Your task
Here, set down only the lines between the line that contains "Given: Click the Show All magnifier-page icon" and the final line of the material, both included, exactly as written. Skip the pictures.

§

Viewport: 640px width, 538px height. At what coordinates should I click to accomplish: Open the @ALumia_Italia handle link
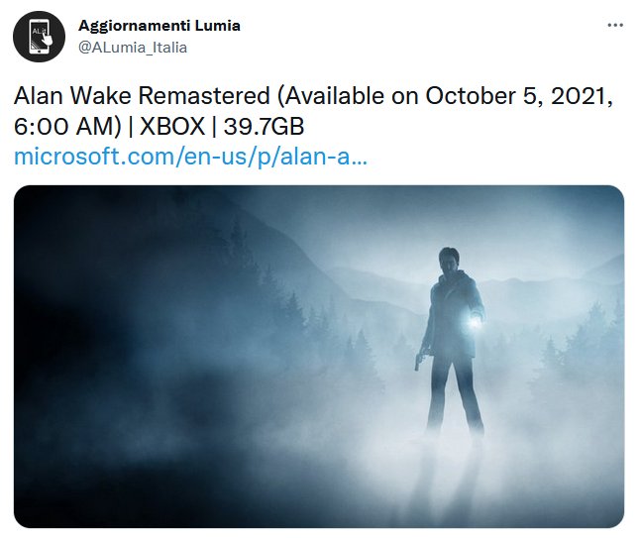(x=133, y=48)
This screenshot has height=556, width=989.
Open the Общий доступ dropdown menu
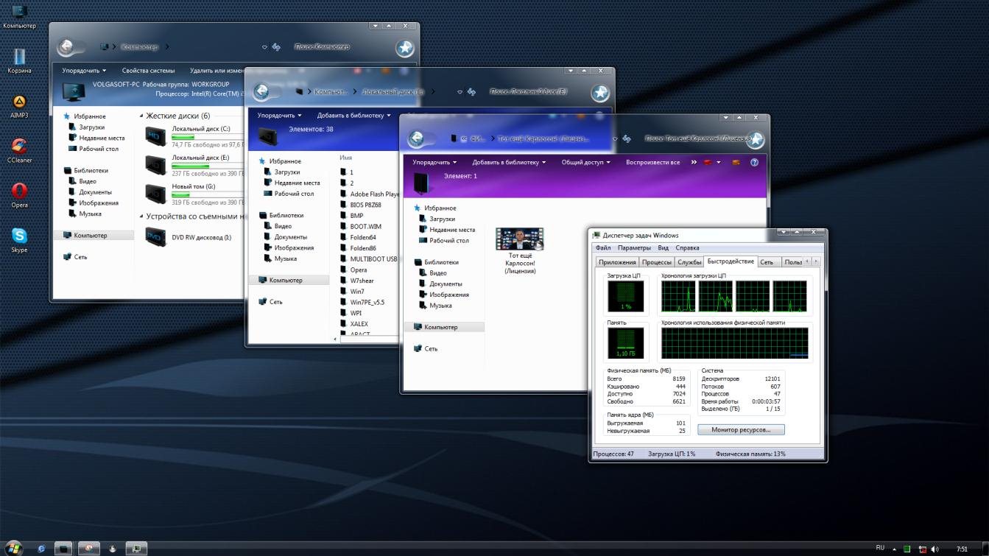click(585, 162)
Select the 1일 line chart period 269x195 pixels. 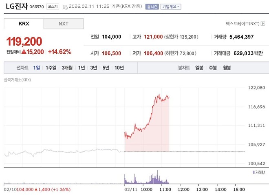pyautogui.click(x=37, y=68)
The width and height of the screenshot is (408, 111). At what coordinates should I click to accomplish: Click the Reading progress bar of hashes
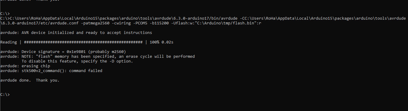pos(83,42)
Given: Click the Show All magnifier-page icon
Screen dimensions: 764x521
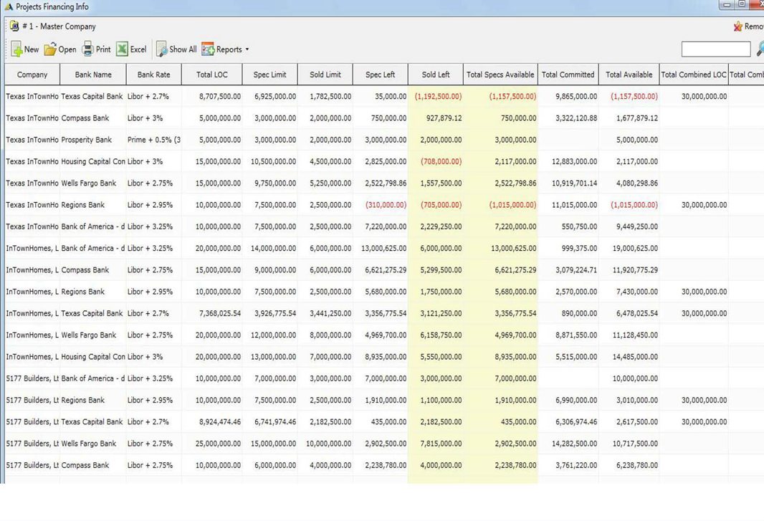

§

Response box
Given: Click the Show All magnifier-page icon
Screen dimensions: 764x521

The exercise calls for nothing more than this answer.